Ainda que o desenvolvimento de personagens pudesse ter sido deixado de lado para favorecer a criatividade proposta no gameplay, Bugsnax alimenta o jogador com uma lista de personalidades conhecidas na dublagem de jogos mundial, como Max Mittelman e Robbie Daymond. O investimento dado ao elenco garante uma atmosfera única para cada um dos habitantes de SnaxBurg, principal cidade da ilha. O cuidado com os detalhes do enredo e com o andamento das entrevistas, parte essencial da jogabilidade sua como jornalista, dão a Bugsnax uma aparência muito mais robusta do que sua proposta inicial pode demonstrar. Por trás de um jogo simples e construído com uma linguagem infantil, há uma profundidade por vezes deixada de lado por muitas produções multimilionárias da indústria.

Por que todo mundo deveria falar sobre Bugsnax?

O refrão “Everybody’s talkin’ about Bugsnax” é o motivo do subtítulo. A vida é um easter egg, né?

Quando foi anunciado, Bugsnax recebeu um dos maiores pontos de interrogação já vistos na história dos videogames.
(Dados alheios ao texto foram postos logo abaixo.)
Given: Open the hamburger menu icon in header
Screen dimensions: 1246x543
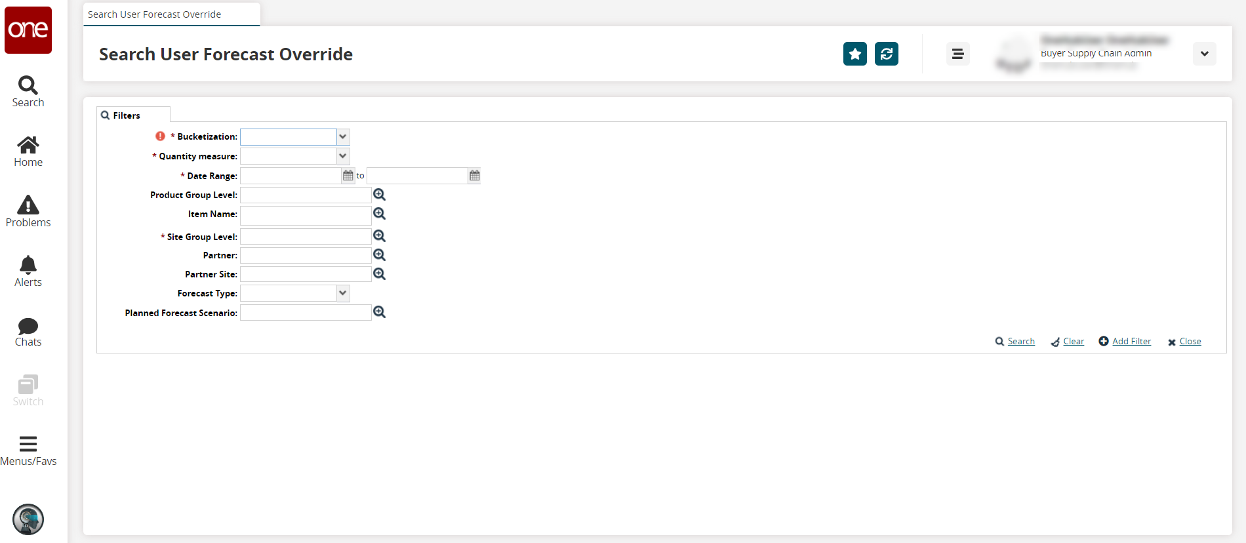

Diferente de obras como Death Stranding, onde o “não entender” é sinônimo de mistério e suspense narrativo, Bugsnax sofreu com o clássico pré-julgamento de um público que está acostumado com super produções voltadas às expectativas de um ambiente multimilionário, dominado pelos “triple A”. Frases como “Odiei isso”, “Que jogo feio” ou “O que fumaram pra fazer esse jogo” podem ser encontradas em quase qualquer vídeo de “reaction” internet afora.

O game da Young Horses, propositalmente anunciado em uma conferência voltada aos jogos de PS5, foi uma tentativa da Sony de mostrar que os espaços para criações mais infantilizadas devem ser respeitados em todos os ambientes da tecnologia. Bugsnax é diferente de um game indie com visual mais cativante, como o delicado Kena: Bridge of Spirits. Causa estranheza, dúvidas e repulsas ao apresentar insetos em formatos de comida, engolidos por habitantes igualmente bizarros. É, portanto, uma viagem ao imaginário guardado no interior de cada jogador, em que é preciso deixar de lado as altas performances e os gráficos polidos com ray-tracing. Bugsnax mostra que não é apenas o público infantil que precisa de atenção ao resgatar, no início da geração de consoles mais poderosa da história, a necessidade de repensar o que realmente importa no mundo dos videogames.

A adição obrigatória de Astro’s Playroom aos consoles da Sony, mesmo que seja feito para providenciar as nuances do novo controle, junta-se à ideia de que uma produção bem feita não necessariamente envolve sangue ou capturas faciais avançadas. Ao comer centopeias de hambúrguer e falar com habitantes que tiveram seus braços esquerdos substituídos por batatas fritas, Bugsnax não deve utilizar 30% da capacidade total de processamento do PlayStation 5. Ainda assim, prova que a tecnologia não esqueceu de mostrar ao adultos como é bom desligar os filtros e voltar a ser criança.

Astro’s e Kena: duas criações com propostas diferentes, que cativam o lúdico de forma menos intensa, mas ainda significativa.

O que Bugsnax me ensinou?

Bugsnax me ensinou que a primeira reação natural ao ver algo completamente fora do padrão é negativa, conflituosa e cheia de incertezas. Me ensinou que é preciso desconstruir as preferências se almeja experiências novas e lições duradouras. Também me fez perceber que a indústria que tanto amo tem e sempre terá espaço para a criatividade, elevada aos níveis mais interiores do lúdico humano. Ao longo de minha trajetória de aceitação e admiração por Bugsnax, sinto que fui revigorado intencionalmente pela Sony e pela Young Horses. Passei a amar um universo meio inseto e meio comida, que tem muitas histórias para contar por trás das pizzas voadoras e melancias gigantes.